Dont Look Back, however, is complex for different reasons. When director D.A. Pennebaker first set off to cover Bob Dylan's 1965 England tour, I have to believe that he didn't expect to capture the kind of footage he got. Sure, the film offers some iconic music footage - Dylan singing "It's All Over Now, Baby Blue" or "Only a Pawn in Their Game," some musical and verbal tête-à-têtes between him and the likes of Joan Baez and Donovan - but what really sets aside Pennebaker's work is the impression of Dylan that he's able to capture. This Bob Dylan, to quote Roger Ebert, "is immature, petty, vindictive, lacking a sense of humor, overly impressed with his own importance, and not very bright". He smirks his way through London, droning on about his own brilliance to no one in particular, insulting fans and fellow peers with equal aplomb, and making life hell for the press tour following him (he offers the journalists a never-ending string of condescending and nonsensical responses, and rarely do we sense that they deserve his attitude).
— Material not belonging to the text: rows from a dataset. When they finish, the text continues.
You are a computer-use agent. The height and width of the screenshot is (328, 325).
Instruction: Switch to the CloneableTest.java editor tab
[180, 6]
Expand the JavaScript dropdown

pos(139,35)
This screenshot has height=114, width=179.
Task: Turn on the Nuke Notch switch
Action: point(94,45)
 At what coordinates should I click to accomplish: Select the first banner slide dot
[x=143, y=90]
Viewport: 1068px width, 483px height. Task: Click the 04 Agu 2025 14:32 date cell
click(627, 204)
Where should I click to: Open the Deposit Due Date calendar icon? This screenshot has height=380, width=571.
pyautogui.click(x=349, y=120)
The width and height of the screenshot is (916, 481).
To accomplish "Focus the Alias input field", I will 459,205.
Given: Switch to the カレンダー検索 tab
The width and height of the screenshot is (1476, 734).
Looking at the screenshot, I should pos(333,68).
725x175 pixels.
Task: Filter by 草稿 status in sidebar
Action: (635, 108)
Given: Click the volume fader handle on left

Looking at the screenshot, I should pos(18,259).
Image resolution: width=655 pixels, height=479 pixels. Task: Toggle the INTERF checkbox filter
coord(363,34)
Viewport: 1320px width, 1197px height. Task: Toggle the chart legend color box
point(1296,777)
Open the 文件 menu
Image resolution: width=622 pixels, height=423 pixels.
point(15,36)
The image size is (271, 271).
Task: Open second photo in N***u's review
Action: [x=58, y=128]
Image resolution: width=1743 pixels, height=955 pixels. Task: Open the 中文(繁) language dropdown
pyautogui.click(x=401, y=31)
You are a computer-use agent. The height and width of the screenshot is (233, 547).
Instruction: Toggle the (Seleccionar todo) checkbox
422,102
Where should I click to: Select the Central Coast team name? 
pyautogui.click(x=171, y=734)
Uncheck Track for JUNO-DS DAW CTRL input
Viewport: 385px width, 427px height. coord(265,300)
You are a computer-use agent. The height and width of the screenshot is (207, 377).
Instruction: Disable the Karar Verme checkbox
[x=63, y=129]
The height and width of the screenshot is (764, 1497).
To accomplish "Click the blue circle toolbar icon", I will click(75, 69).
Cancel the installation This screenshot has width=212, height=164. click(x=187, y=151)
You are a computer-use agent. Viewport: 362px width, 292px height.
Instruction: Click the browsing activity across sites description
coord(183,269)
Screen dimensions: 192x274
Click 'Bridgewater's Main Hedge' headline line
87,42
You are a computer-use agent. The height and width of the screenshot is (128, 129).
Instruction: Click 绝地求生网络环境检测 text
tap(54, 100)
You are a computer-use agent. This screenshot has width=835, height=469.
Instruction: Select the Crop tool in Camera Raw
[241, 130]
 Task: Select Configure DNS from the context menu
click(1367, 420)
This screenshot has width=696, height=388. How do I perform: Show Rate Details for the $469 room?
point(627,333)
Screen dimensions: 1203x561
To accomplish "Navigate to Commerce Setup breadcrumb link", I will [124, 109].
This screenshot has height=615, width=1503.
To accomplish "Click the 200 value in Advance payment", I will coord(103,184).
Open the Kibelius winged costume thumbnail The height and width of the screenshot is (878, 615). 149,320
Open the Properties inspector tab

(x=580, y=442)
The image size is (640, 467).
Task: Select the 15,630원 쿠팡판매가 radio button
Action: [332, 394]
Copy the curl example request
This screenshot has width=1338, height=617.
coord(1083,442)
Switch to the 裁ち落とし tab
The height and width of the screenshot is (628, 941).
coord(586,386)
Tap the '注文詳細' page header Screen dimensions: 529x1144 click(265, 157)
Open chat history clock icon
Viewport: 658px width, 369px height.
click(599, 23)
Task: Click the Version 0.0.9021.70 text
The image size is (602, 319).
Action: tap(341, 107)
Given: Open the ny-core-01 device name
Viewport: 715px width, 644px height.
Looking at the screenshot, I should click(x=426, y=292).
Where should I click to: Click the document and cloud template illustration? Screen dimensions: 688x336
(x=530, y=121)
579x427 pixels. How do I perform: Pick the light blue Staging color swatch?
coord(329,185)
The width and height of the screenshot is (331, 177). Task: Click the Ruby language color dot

I can only imagine what Dont Look Back must have felt like for fans that, at the time, thought Dylan was as a peace-and-love avenger; his arrogance and general unpleasantness must have come as a real shock. Sure, Dylan the Genius is still present (anyone unsure of that fact? Watch him and Donovan together, and you can practically see the blood rush out of Donovan's face when he realizes that he's practically the Salieri to Dylan's Mozart), but the shell around him seems harder, more self-absorbed. And all the while, Pennebaker frames this material with his signature vérité style, his documentary camera shaking, weaving, and probing into the callow Dylan's soul. One could argue that after this documentary, Dylan would never allow the public such unrestricted access. Really, can you blame him?